Serie di arresti per spaccio della Polizia nella Capitale. Una meticolosa attività d’indagine, condotta dagli investigatori del XII Distretto Monteverde, ha portato all’arresto per spaccio di un 29enne italiano. L’uomo, dopo una fase di osservazione e pedinamento, è stato fermato dagli agenti per un controllo ma, a seguito della reazione violenta ed esagerata dello stesso, è stato bloccato con non poche difficoltà. I poliziotti hanno quindi perquisito l’appartamento del sospettato, posto in via Giuseppe Troiani, recuperando circa 14 kg di hashish e 6 Kg di marijuana, oltre a 31.000 euro in contanti.
Rintracciato grazie a chiavetta magnetica di una palestra
A febbraio era riuscito a sottrarsi ad un controllo di polizia ma, nella fuga, aveva perso la chiavetta magnetica di una palestra. Gli investigatori del commissariato Porta Pia sono così riusciti a rintracciarlo assieme ad altri due complici. È stato arrestato per spaccio un gambiano di 34 anni, insieme ad una 39enne keniota e ad un 39enne nigeriano. Nello specifico i poliziotti sono riusciti a risalire all’identikit dell’uomo grazie all’iscrizione presso una palestra sulla Cassia. Hanno quindi individuato la residenza dello straniero, un appartamento posto in via Al Sesto Miglio dove, dopo un ennesimo tentativo di far perdere le proprie tracce da parte dei sospettati, gli agenti sono riusciti a bloccare il gambiano assieme ad un altro complice.
Perquisizione decisiva
Poiché entrambi sono stati trovati in possesso di alcune dosi di sostanza stupefacente e denaro di dubbia provenienza, gli investigatori hanno deciso di perquisire l’abitazione dell’uomo, dove è stata scoperta la terza complice che tentava di disfarsi di alcune sostanze stupefacenti gettandole nel WC. Al termine dell’operazione sono stati sequestrati circa 230 grammi tra eroina e cocaina e più di 26.000 euro.
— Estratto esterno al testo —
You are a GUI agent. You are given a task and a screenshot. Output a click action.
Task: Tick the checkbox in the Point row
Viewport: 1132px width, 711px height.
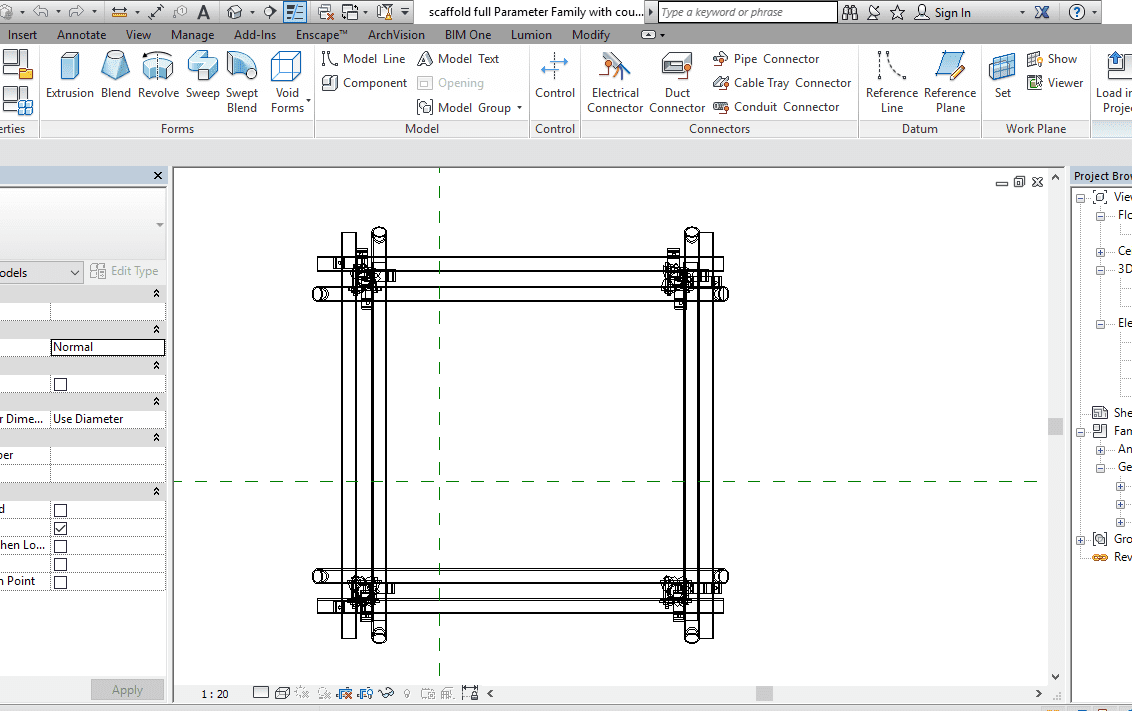point(61,582)
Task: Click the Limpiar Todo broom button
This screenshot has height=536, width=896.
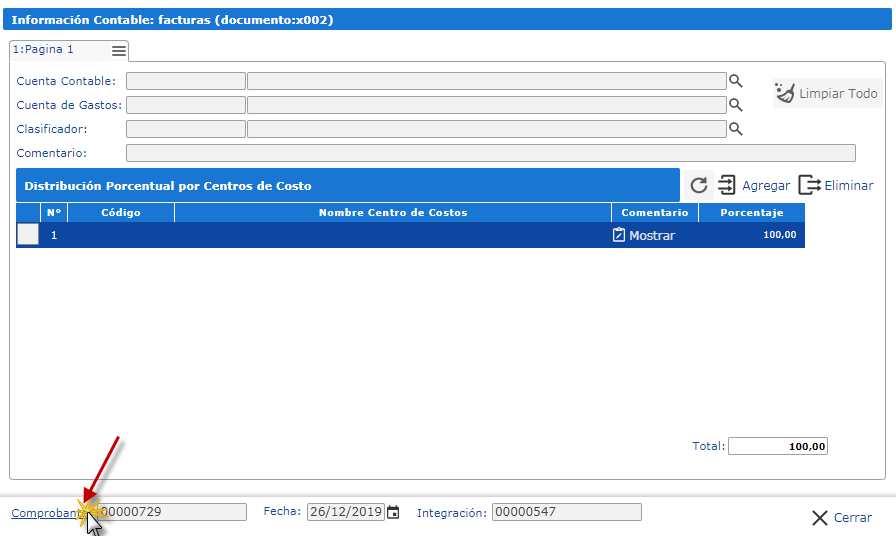Action: pos(827,93)
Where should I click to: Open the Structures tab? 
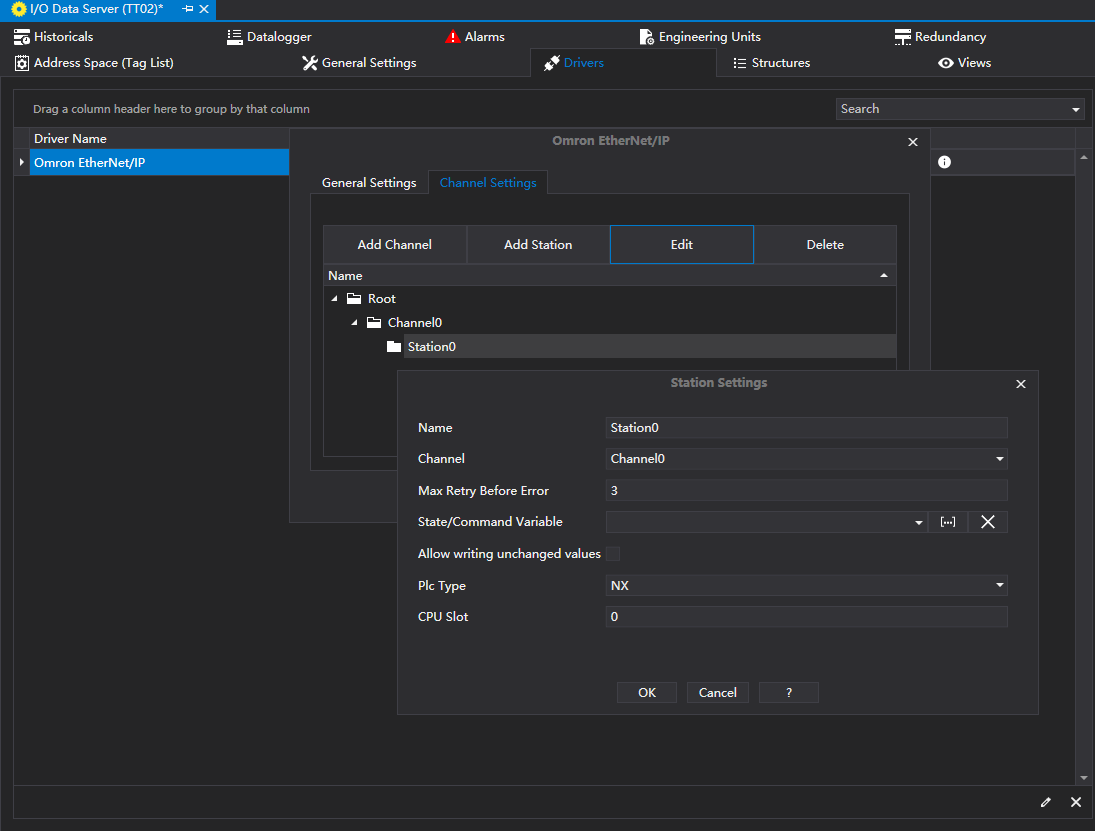coord(771,63)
Pusher colto in flagranza dagli agenti in via Francesco Negri
Ha tentato di sottrarsi ad un controllo dei poliziotti fuggendo e gettando via un involucro contenente sostanza stupefacente che teneva negli slip, è stato così arrestato per spaccio un 22enne italiano. Il sospetto pusher è stato colto in fragranza dagli agenti del commissariato Colombo nei pressi di via Francesco Negri, insospettitisi a causa del forte odore di sostanza stupefacente che fuoriusciva dai vestiti del ragazzo. Anche in questo caso l’arresto è stato convalidato.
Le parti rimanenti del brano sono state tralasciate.